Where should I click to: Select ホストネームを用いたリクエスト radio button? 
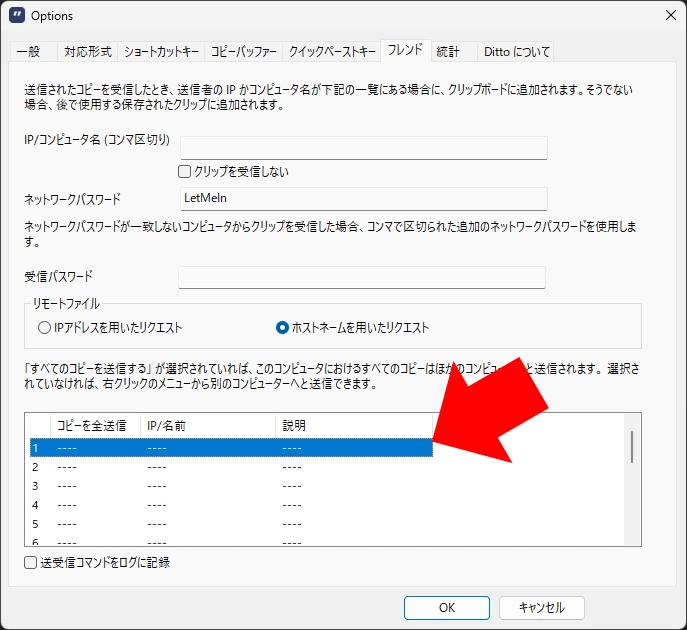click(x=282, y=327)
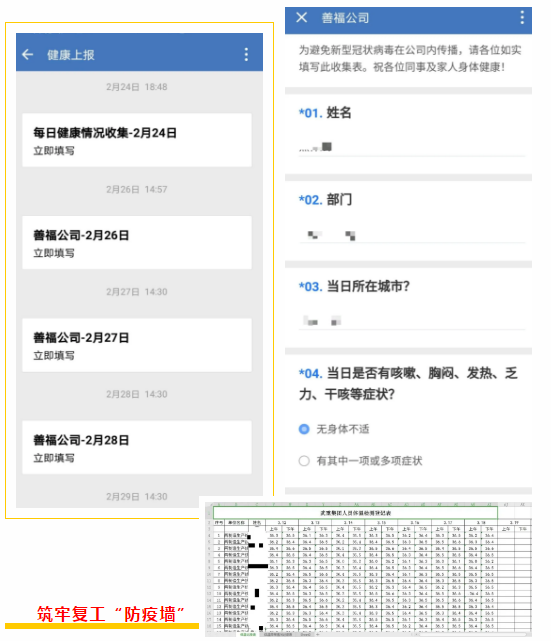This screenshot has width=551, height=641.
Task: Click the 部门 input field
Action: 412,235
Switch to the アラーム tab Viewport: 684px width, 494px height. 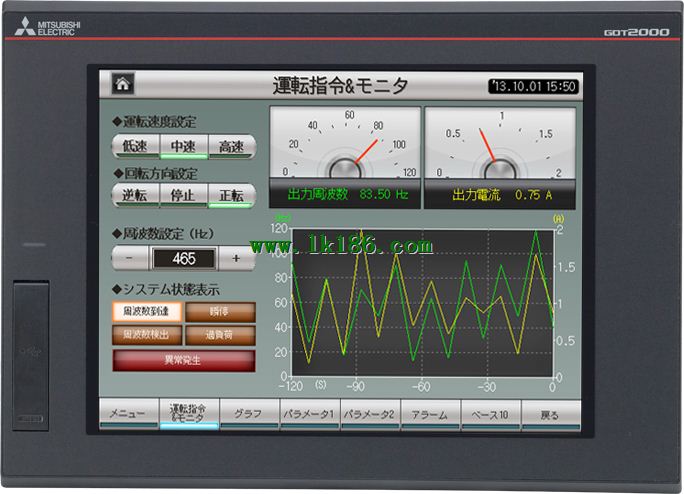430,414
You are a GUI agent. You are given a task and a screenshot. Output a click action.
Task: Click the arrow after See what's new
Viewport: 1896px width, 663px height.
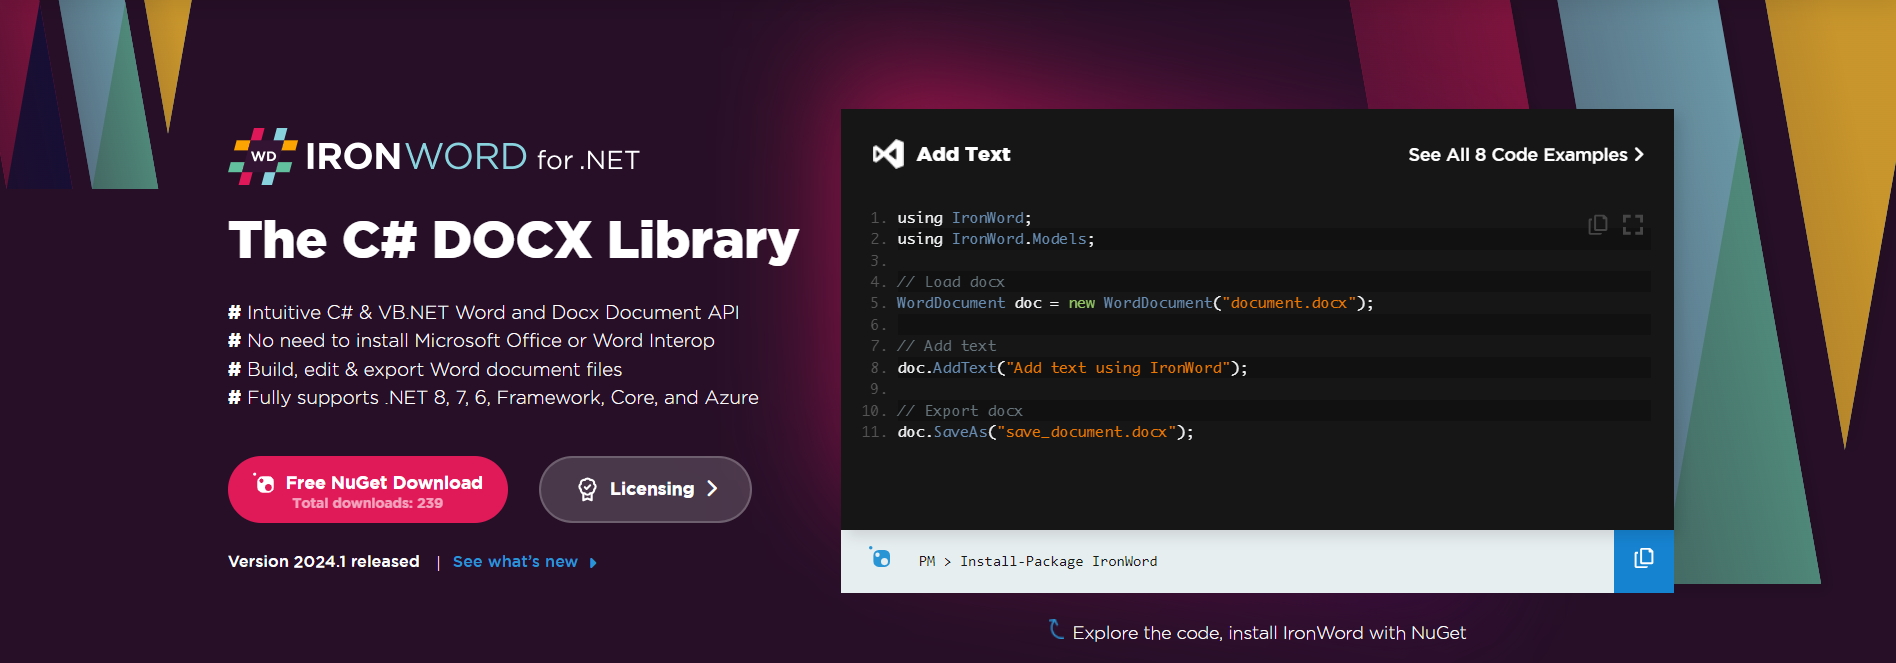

•••

◆ TASK OBJECTIVE
Leave out the pictures, then reproduce exactly the run of lines from the one that contains "You are a GUI" to the final line of the listing above.

◆ EXPECTED OUTPUT
You are a GUI agent. You are given a task and a screenshot. Output a click action.
Task: Click the arrow after See what's new
Viewport: 1896px width, 663px height.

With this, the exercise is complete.